晚上到星辰去上班,她默默整理着賬務,其實是在等樊書臣。他果然提着好吃的上樓來看她,看到他如預期般拿着大袋子慢慢走到她門前來,不知為什麽,她心裏因為手機而帶來的不開心被沖淡了大半。
“樊總。”
“我來晚了,不知道你的胃有沒有想我。帶了幾樣廣式晚茶點心,口味清淡,我想你會喜歡。”他好看的單鳳眼微微眯起來一點,周身冷漠的氣質看到她後盡數散去了。
“謝謝樊總,吃了你超多的美食,我的胃沒有一次說過它不喜歡。

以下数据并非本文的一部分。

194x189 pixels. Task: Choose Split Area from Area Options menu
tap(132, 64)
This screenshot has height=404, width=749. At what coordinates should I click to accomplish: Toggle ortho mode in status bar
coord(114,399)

”倪曼起身,接過他手裏的好吃的,殘存的一絲絲責怪之情也不自覺的煙消雲散。
“你喜歡我才沒有白費心思,也算物盡其用。”他今天穿着寬松的灰色筒褲和同色的灰T恤,仍舊外搭了一件款式樣子都很有特點的白襯衫,手杖也是淺淺亮亮的灰,還蠻配的。
“星辰公司待我太好,而我能做的非常有限,覺得很有負擔。”拿出手機,她的意思是想交還公司。
“焦鎮辦事不利啊,讓你有了不好的感覺,看來還要我親自出馬。”他把手機推回給她,看着她的眼睛認真說道,“記不記得我說請你為我寫字?”
“記得。”
“我有幾只檀香木質書簽,美則美亦,沒有靈魂,想請你在書簽上幫我寫幾個字。一字值千金,一支手機真的不算什麽,不要拒絕了。”
“壓力更大了。”
“怎麽?”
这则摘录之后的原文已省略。